* **Stored data entries**
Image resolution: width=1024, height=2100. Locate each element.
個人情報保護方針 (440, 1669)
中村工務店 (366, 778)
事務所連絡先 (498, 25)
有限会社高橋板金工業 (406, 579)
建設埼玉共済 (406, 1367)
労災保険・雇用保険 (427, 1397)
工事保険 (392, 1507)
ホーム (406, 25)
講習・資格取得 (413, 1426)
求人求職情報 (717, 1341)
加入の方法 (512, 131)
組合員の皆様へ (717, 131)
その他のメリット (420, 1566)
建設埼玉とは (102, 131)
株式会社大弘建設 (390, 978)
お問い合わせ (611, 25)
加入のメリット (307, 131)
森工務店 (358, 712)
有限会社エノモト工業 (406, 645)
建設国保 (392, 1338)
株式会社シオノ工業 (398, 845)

* **Task to complete**
Write out only what runs from the line holding "建設埼玉共済 (406, 1367)" through the last line of the records, exactly as shown.

* **Exercise answer**
建設埼玉共済 (406, 1367)
労災保険・雇用保険 (427, 1397)
工事保険 (392, 1507)
ホーム (406, 25)
講習・資格取得 (413, 1426)
求人求職情報 (717, 1341)
加入の方法 (512, 131)
組合員の皆様へ (717, 131)
その他のメリット (420, 1566)
建設埼玉とは (102, 131)
株式会社大弘建設 (390, 978)
お問い合わせ (611, 25)
加入のメリット (307, 131)
森工務店 (358, 712)
有限会社エノモト工業 (406, 645)
建設国保 (392, 1338)
株式会社シオノ工業 (398, 845)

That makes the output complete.